On Content Discovery


A content discovery platform lets you find items similar to what you’re interested in. An example is YouTube. It shows you a video that you would likely enjoy watching given your interests and what you are currently watching. Spotify is another content discovery platform. It creates curated playlists based on what you seem to like. And there is Google News, which attempts to deliver news aggregated from multiple sources, with a section customized for the sort of articles a user is interested in. There are plenty other such platforms that are popular today.

An important consequence of the rise of these platforms is that they now hold a significant part of the user’s attention. And with this comes a responsibility to improve these systems for the benefit of the user. The heart of these “suggested for you” platforms is a recommendation system.

A recommendation system is a subclass of information filtering system that seeks to predict the “rating” or “preference” a user would give to an item.

Simply put, given what a user has already liked/disliked, the systems aims to predict how the user would feel about something she hasn’t seen yet. For instance, if a user recently purchased a cellphone off Amazon, they would be likely choose to buy accessories related to that particular phone, such as a case or a screen guard. Or, if the user has been listening to a lot of Black Sabbath on Spotify, they’d be interested in music in a similar vein, such as Dio. But there is a lot more that constitutes a good content discovery platform. Let’s take a look at some of the aspects of a recommendation system


Showing the same items repeatedly should be discouraged. There should be a point after which it can be concluded that the user is not interested in that item, and showing it again is simply wasteful.
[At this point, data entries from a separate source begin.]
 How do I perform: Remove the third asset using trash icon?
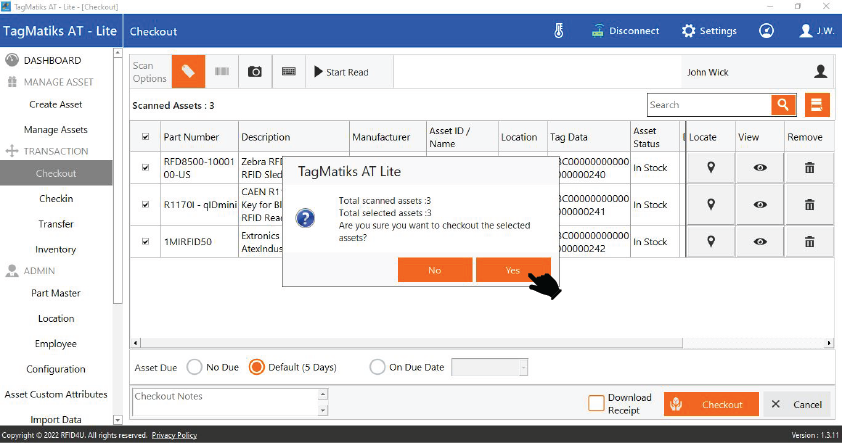coord(810,242)
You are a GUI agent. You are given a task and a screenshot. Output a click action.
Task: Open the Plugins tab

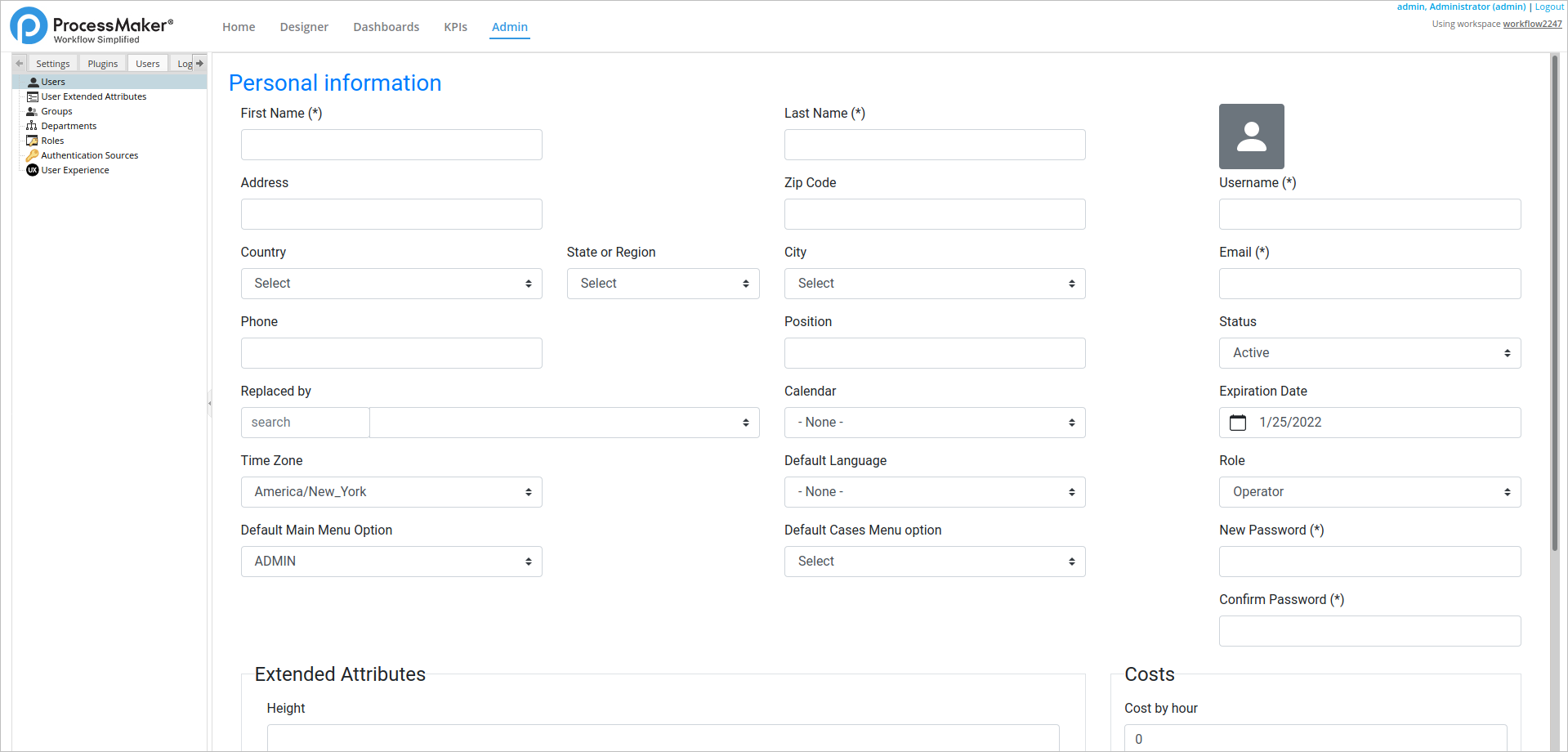click(x=102, y=64)
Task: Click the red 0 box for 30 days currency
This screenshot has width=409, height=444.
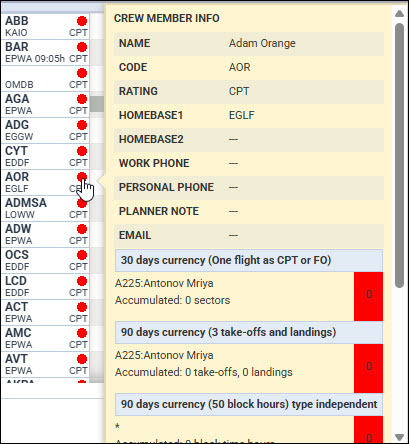Action: [x=369, y=296]
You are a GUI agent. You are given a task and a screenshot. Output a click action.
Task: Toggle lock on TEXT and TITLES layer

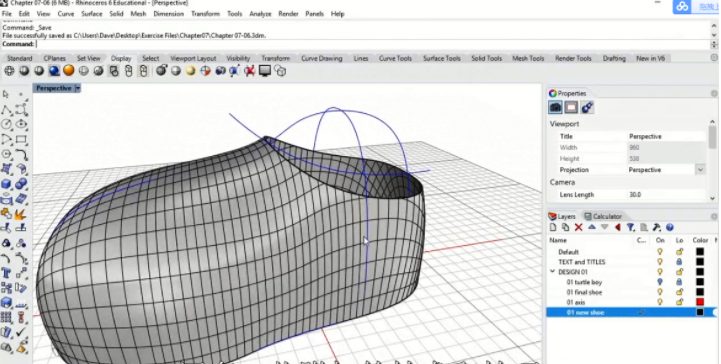679,262
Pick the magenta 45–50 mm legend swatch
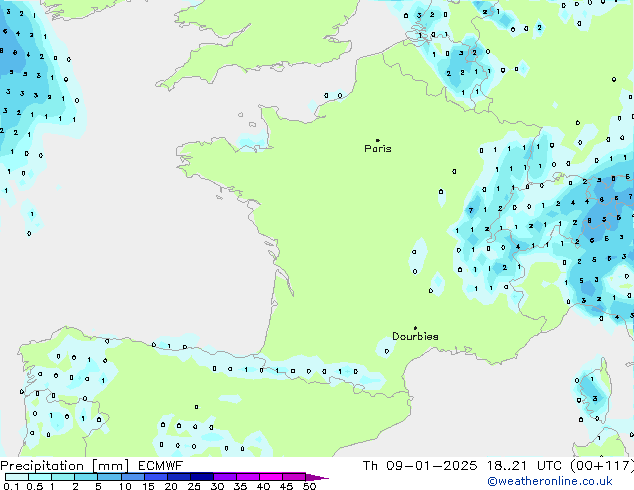 pos(297,477)
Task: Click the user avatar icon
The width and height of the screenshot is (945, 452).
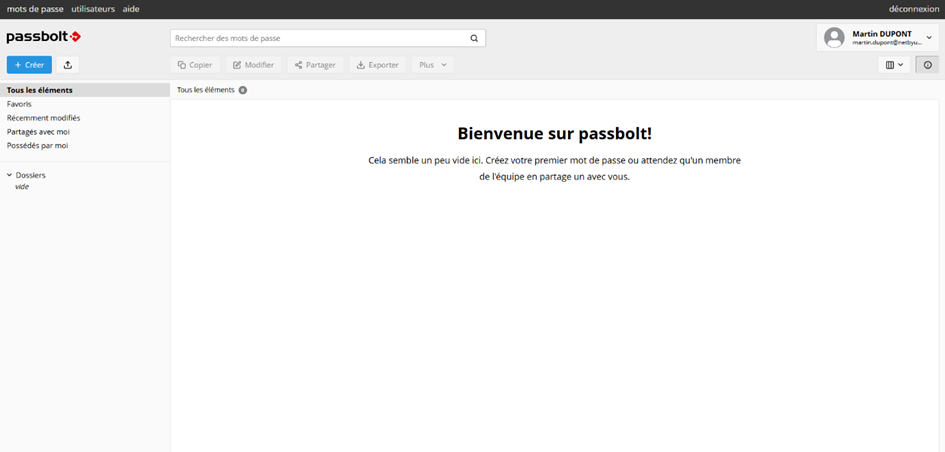Action: (x=834, y=38)
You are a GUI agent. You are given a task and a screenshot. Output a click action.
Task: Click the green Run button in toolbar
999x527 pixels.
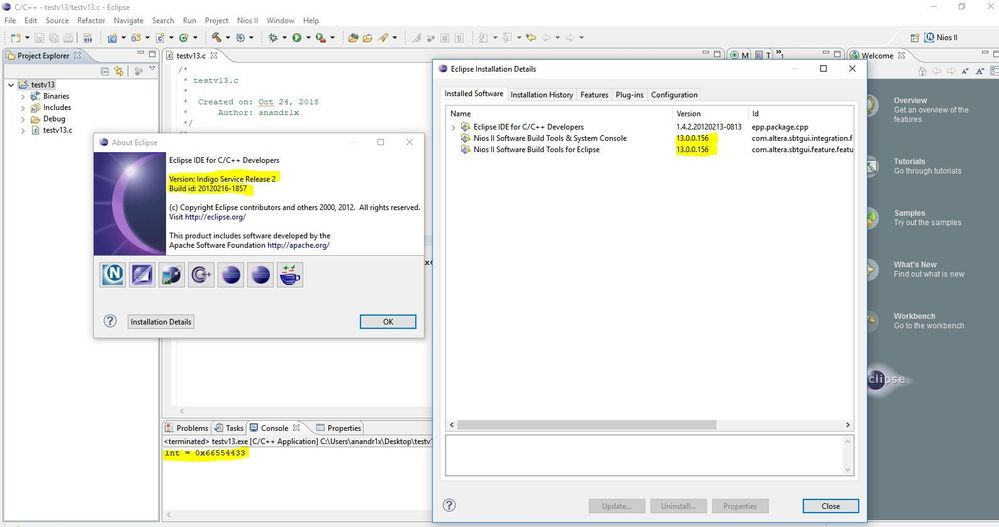click(296, 38)
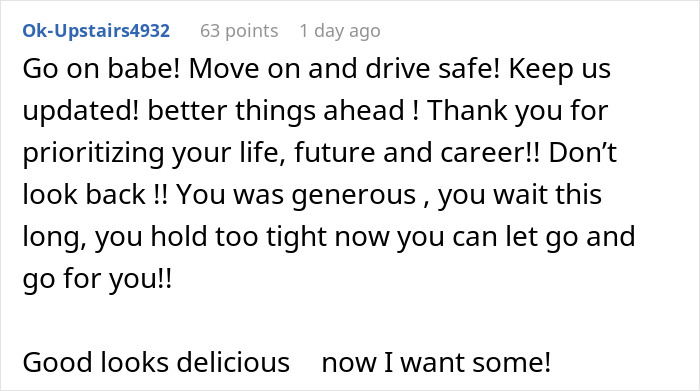Viewport: 700px width, 391px height.
Task: Click the phrase look back !!
Action: point(95,194)
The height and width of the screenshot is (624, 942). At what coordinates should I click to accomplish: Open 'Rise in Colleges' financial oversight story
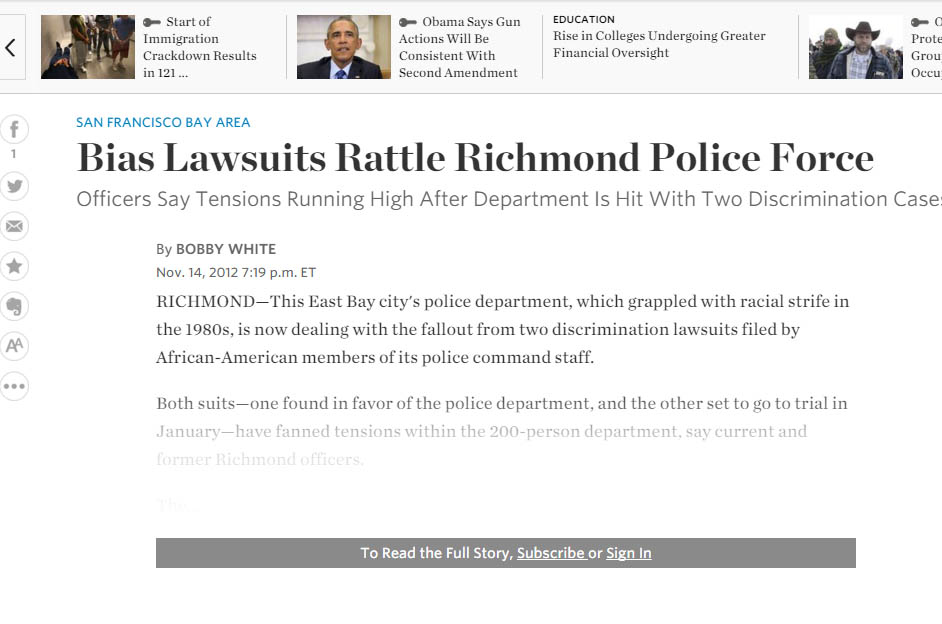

This is most annoying when the user has already seen that item, and possibly even purchased it. This is exemplified by Amazon recommending to me a shirt identical to one I’ve already purchased.

Incorporating methods to keep track of how often a certain recommendation has been pushed towards a user is important. The system must then be penalized for showing the same recommendation too many times.

Lack of discovery

A good content discovery platform must occasionally mix things up and show a user something that is outside his perceived range of interests. YouTube for instance, locks me in to a couple of topics it thinks I am interested in, and never shows me anything else. After a few days of listening to synthwave albums, I’m only recommended other synthwave content. After a long bout of listening to only atmospheric black metal, that is the only genre of music I’ll see on my feed. At no point will YouTube show me a hip-hop video.

This is part of a wider problem known as a filter bubble. The basic problem in a lot of online services is that they like to box users in to certain categories, and feed them content only pertaining to those categories. This is a dangerous problem, for it severely limits the understanding people have of topics, whilst giving them the illusion that they have access to all the various opinions about a topic. A supporter of a political party would never get to see a view contradicting the views of the party on their Facebook news feed. A lot of online communities, where the content is completely user-generated, tend to turn into “echo chambers” that simply re-iterate the same ideas, rejecting anything that is non-conformist. This is an important fact to be wary of when navigating various subreddits on Reddit. Its almost like the world went through centuries of globalization, only to end up forming localized tribes again.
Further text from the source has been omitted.